Given information:
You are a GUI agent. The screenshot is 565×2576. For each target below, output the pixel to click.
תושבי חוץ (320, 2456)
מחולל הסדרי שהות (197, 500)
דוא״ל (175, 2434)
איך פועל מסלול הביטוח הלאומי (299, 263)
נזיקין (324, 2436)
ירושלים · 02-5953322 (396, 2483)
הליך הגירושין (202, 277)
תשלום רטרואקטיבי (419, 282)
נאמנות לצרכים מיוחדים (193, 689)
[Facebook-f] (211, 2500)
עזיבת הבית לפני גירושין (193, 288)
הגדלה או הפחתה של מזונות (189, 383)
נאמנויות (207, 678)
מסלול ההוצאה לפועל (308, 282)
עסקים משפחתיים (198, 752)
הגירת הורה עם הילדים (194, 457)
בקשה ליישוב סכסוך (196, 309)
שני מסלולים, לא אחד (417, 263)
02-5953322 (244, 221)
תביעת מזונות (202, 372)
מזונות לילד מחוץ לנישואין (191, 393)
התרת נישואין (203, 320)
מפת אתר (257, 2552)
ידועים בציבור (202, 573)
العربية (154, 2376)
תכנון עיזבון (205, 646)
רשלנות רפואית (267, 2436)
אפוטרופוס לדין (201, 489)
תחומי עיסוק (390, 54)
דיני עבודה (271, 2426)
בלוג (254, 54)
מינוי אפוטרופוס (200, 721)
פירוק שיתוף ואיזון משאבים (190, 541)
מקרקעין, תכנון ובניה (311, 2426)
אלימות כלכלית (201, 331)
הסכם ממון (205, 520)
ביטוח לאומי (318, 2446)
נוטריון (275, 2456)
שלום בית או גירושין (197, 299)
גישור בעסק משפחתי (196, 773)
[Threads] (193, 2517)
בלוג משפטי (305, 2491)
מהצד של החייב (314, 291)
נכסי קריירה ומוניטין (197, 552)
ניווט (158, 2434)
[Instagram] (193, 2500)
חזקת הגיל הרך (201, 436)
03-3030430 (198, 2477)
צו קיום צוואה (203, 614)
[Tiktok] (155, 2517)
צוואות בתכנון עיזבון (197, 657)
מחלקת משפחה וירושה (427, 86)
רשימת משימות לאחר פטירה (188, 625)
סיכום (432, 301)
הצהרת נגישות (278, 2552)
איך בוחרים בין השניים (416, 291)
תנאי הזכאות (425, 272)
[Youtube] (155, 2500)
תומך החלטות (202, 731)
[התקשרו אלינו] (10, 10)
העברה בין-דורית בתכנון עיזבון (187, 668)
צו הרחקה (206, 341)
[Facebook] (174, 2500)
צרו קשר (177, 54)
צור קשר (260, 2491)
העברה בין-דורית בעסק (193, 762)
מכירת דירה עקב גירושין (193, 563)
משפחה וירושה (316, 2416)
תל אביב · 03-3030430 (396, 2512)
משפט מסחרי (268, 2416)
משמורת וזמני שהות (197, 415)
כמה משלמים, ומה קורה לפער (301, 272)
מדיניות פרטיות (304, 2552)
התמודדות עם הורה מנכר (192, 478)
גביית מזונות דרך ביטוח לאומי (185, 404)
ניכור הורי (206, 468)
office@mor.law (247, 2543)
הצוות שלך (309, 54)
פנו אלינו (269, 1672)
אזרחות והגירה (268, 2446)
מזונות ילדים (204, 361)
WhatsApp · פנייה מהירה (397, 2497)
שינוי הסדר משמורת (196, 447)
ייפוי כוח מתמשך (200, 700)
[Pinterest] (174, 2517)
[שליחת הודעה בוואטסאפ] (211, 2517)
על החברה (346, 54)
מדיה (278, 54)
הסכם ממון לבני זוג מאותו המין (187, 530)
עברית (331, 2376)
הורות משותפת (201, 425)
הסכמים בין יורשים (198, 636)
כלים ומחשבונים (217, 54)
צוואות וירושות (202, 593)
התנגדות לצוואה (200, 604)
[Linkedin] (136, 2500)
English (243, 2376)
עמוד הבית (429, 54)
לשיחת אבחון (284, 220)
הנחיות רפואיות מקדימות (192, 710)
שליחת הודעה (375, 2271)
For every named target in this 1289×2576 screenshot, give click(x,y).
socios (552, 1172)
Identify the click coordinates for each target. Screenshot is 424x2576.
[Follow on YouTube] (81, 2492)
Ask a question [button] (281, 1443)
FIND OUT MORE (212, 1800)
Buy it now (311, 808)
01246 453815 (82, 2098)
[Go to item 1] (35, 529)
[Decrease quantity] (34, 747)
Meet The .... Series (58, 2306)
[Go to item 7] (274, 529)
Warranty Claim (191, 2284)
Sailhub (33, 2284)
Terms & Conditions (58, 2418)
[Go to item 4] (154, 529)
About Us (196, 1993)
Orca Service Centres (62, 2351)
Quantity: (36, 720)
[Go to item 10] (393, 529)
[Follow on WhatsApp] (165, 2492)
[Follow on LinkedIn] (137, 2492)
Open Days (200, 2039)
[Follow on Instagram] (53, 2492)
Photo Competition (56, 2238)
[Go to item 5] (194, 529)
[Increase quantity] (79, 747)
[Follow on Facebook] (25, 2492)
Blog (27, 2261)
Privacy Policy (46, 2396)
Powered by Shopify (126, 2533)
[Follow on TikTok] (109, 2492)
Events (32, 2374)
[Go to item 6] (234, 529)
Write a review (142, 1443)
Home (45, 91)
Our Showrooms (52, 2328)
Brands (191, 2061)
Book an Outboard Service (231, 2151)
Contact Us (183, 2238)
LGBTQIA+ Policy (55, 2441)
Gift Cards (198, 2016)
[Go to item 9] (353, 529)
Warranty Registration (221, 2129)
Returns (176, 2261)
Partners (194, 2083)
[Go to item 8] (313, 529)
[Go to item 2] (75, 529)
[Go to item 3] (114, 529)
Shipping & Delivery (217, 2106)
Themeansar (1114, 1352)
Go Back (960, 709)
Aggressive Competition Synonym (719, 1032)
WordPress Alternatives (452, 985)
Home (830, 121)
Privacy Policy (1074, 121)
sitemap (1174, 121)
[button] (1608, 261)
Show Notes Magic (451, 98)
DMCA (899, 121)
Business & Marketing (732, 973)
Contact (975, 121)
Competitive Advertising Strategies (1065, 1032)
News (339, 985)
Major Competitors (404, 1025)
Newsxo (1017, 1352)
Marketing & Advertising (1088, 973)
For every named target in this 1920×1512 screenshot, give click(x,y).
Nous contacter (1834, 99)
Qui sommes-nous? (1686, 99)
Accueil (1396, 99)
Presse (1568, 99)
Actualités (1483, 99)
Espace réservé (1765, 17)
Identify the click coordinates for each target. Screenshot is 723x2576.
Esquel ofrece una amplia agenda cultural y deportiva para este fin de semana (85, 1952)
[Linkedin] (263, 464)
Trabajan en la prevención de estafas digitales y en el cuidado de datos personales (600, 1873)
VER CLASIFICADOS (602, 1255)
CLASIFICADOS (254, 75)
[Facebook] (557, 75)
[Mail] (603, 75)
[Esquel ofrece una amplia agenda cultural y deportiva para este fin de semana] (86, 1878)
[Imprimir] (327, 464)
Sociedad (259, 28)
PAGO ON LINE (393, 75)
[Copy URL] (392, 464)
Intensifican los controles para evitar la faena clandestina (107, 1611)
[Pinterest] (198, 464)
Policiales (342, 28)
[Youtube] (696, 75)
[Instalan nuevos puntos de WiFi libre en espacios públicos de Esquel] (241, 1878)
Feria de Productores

Problem to work on: All that is needed is the opening run of the data, given again exactly: please include every line from the first through the line with "ביטוח לאומי (318, 2446)", both ends kept.

Solution to this problem:
You are a GUI agent. The screenshot is 565×2576. For each target below, output the pixel to click.
תושבי חוץ (320, 2456)
מחולל הסדרי שהות (197, 500)
דוא״ל (175, 2434)
איך פועל מסלול הביטוח הלאומי (299, 263)
נזיקין (324, 2436)
ירושלים · 02-5953322 (396, 2483)
הליך הגירושין (202, 277)
תשלום רטרואקטיבי (419, 282)
נאמנות לצרכים מיוחדים (193, 689)
[Facebook-f] (211, 2500)
עזיבת הבית לפני גירושין (193, 288)
הגדלה או הפחתה של מזונות (189, 383)
נאמנויות (207, 678)
מסלול ההוצאה לפועל (308, 282)
עסקים משפחתיים (198, 752)
הגירת הורה עם הילדים (194, 457)
בקשה ליישוב סכסוך (196, 309)
שני מסלולים, לא אחד (417, 263)
02-5953322 (244, 221)
תביעת מזונות (202, 372)
מזונות לילד מחוץ לנישואין (191, 393)
התרת נישואין (203, 320)
מפת אתר (257, 2552)
ידועים בציבור (202, 573)
العربية (154, 2376)
תכנון עיזבון (205, 646)
רשלנות רפואית (267, 2436)
אפוטרופוס לדין (201, 489)
תחומי עיסוק (390, 54)
דיני עבודה (271, 2426)
בלוג (254, 54)
מינוי אפוטרופוס (200, 721)
פירוק שיתוף ואיזון משאבים (190, 541)
מקרקעין, תכנון ובניה (311, 2426)
אלימות כלכלית (201, 331)
הסכם ממון (205, 520)
ביטוח לאומי (318, 2446)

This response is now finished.